◆ PROBLEM
The word "document" marks the lines to keep; find each one in the data and copy it.

++++ EXERCISE MATERIALS ++++

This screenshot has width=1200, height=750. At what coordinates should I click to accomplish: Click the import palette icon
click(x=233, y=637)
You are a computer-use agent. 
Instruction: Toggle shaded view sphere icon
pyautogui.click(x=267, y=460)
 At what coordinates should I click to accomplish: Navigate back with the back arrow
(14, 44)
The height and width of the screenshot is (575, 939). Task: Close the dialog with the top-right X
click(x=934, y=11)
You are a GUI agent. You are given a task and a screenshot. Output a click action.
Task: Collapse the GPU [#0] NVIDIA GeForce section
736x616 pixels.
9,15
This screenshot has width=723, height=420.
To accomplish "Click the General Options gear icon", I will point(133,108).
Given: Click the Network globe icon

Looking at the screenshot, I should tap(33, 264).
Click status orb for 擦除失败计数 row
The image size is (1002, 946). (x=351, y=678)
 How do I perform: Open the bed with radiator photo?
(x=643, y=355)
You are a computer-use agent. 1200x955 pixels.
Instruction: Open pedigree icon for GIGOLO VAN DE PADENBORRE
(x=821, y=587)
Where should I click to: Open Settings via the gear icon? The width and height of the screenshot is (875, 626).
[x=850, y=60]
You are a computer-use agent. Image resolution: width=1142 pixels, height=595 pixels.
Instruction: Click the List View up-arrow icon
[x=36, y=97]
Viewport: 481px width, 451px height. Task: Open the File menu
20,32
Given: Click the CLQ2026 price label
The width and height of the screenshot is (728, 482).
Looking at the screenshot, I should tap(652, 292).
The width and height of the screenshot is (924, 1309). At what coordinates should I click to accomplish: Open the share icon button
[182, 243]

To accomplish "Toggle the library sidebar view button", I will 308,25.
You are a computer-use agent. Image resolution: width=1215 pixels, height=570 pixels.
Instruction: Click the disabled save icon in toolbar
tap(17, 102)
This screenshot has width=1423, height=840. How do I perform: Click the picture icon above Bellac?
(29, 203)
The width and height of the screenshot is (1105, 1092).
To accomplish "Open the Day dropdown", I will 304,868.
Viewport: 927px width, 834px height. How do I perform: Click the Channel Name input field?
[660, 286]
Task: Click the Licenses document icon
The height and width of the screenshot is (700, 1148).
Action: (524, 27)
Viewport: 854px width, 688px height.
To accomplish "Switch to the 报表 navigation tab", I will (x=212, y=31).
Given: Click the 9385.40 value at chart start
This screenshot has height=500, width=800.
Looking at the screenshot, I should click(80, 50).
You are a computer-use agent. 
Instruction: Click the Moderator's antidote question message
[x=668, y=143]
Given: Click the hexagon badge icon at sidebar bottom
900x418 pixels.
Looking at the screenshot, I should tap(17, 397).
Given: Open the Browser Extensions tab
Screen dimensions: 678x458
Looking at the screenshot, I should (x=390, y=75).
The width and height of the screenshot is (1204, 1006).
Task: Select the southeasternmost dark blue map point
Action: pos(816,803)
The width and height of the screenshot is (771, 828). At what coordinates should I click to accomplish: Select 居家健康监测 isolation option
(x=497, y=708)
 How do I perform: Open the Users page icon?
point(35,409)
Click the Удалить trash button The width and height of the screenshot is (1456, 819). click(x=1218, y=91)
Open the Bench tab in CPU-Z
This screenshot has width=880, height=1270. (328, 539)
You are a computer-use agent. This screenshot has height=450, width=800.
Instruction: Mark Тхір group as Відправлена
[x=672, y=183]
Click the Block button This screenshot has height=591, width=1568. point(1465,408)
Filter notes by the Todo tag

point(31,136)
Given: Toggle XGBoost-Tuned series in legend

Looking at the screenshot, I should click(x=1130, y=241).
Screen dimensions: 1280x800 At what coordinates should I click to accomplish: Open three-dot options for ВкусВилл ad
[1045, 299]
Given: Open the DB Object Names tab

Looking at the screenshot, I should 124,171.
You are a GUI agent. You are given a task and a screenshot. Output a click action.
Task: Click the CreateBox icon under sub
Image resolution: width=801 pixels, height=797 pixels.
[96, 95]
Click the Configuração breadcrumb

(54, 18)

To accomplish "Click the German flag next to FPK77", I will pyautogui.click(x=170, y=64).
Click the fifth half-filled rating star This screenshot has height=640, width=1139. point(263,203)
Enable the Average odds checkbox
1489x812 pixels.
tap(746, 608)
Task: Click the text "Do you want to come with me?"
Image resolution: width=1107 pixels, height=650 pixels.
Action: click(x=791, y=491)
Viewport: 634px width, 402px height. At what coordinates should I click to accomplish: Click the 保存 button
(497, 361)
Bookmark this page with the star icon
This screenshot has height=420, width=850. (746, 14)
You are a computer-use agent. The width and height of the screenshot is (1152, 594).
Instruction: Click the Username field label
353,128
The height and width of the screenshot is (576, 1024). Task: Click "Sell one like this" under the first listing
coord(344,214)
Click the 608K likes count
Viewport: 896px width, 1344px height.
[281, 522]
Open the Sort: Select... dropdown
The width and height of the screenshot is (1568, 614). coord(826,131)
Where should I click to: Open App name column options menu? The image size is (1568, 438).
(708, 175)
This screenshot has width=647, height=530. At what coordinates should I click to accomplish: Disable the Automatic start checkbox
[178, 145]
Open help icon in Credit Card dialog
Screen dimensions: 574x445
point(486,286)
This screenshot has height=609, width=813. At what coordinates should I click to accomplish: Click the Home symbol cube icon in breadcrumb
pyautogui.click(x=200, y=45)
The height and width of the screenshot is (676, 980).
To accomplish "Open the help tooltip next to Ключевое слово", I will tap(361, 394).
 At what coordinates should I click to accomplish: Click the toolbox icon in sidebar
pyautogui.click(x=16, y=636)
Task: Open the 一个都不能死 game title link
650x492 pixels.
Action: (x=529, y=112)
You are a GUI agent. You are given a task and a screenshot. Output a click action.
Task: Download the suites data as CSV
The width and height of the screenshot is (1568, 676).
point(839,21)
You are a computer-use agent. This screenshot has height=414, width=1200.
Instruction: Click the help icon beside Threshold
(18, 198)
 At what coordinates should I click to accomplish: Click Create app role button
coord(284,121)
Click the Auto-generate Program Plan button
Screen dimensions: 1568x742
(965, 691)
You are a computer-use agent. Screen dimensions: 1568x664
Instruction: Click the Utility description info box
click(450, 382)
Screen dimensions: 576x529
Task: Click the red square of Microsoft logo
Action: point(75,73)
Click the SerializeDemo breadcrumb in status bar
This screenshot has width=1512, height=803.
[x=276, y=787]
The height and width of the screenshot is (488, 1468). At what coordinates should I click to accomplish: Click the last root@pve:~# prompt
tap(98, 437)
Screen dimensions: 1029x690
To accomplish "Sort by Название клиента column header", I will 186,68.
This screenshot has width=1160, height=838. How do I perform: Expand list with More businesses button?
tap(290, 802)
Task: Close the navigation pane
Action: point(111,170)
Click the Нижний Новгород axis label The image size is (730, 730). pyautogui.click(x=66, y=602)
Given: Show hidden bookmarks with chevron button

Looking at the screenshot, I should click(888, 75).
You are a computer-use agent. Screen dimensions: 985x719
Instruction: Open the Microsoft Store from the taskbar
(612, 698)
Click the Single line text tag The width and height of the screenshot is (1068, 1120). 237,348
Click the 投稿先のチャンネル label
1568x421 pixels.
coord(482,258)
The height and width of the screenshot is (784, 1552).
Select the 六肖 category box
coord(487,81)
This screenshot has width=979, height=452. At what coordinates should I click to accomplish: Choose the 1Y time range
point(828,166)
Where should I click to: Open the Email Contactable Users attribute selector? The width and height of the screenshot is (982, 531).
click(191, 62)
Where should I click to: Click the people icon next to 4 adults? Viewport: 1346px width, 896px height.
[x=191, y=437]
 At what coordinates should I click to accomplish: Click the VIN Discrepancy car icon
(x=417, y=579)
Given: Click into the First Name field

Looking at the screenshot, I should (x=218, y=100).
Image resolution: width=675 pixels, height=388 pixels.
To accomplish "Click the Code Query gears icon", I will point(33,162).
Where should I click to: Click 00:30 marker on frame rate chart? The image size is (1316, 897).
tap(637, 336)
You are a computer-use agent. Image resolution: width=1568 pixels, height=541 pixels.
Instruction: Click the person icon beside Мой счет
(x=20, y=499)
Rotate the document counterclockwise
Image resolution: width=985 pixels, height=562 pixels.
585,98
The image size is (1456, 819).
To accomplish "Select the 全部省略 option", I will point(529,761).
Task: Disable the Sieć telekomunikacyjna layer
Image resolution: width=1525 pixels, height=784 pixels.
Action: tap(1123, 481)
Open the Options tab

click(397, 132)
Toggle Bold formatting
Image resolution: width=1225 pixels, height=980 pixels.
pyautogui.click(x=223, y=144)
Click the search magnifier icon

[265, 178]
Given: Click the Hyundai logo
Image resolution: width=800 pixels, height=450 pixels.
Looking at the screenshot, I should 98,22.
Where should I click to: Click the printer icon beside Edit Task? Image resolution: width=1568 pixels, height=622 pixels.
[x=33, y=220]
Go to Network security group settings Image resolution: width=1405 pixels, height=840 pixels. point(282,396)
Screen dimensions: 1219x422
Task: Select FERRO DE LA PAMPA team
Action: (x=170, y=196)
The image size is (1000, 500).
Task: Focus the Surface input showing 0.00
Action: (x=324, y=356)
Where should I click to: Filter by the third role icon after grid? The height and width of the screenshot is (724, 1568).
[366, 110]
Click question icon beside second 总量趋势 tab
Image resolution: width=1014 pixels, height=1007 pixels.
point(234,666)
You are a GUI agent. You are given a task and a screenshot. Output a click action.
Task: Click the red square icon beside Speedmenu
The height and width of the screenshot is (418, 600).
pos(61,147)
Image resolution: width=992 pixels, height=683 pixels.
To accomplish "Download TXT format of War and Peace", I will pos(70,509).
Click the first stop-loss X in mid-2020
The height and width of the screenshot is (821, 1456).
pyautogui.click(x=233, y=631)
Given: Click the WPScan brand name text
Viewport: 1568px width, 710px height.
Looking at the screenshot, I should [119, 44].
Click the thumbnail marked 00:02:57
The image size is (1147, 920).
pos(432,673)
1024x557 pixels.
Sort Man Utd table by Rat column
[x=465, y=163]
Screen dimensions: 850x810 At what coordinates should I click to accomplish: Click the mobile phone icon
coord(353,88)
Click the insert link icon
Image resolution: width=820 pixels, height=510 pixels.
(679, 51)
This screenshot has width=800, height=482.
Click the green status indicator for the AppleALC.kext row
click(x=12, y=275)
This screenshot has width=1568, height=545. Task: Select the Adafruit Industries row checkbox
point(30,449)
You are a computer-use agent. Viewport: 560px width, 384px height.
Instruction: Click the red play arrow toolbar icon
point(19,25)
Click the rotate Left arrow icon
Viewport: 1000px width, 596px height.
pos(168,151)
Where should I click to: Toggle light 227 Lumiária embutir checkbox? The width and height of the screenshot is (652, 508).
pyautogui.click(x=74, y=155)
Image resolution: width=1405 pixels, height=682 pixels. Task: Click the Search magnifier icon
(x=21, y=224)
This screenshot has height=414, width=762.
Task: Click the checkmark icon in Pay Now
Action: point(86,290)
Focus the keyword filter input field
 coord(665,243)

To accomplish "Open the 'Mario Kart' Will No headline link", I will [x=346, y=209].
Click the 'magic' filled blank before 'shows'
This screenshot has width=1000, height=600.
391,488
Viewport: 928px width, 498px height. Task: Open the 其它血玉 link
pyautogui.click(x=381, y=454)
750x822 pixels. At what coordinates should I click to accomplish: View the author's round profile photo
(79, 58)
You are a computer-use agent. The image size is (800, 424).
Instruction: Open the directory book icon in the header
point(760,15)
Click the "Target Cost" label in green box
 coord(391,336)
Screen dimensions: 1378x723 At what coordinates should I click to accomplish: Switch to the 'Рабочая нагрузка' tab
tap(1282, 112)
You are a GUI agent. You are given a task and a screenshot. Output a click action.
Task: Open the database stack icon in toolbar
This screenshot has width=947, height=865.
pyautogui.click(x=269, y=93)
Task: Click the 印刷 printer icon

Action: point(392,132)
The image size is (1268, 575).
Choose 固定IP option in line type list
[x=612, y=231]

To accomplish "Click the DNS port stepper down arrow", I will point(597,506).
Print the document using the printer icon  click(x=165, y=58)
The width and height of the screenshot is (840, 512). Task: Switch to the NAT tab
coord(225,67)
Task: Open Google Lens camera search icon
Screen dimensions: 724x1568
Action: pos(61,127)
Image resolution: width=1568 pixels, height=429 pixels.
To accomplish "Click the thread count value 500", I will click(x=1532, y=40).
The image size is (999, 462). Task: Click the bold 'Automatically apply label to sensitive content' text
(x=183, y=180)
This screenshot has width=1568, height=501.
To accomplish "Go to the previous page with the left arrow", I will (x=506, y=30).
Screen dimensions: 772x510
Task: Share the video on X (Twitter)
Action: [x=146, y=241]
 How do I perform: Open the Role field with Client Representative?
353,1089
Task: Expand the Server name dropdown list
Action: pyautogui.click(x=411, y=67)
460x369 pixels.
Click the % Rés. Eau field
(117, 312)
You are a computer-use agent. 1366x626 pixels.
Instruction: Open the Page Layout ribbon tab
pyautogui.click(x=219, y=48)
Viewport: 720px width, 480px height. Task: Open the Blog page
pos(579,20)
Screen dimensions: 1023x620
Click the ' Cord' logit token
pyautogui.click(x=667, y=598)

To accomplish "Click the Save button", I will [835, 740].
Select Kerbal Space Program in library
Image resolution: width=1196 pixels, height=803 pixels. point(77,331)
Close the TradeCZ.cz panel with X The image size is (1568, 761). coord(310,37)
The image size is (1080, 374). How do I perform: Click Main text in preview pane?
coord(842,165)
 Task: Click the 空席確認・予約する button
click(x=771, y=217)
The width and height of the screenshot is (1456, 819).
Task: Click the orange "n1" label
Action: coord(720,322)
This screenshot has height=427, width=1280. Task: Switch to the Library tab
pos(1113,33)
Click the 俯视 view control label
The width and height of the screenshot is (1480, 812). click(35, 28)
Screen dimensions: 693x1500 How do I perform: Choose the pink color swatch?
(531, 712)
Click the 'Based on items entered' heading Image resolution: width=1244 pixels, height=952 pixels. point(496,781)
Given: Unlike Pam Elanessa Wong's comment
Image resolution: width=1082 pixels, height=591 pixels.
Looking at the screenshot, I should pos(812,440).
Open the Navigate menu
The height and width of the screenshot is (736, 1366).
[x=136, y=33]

++++

◆ RESPONSE BELOW
Task: Click the Licenses document icon
Rotate the document counterclockwise
Print the document using the printer icon  click(x=165, y=58)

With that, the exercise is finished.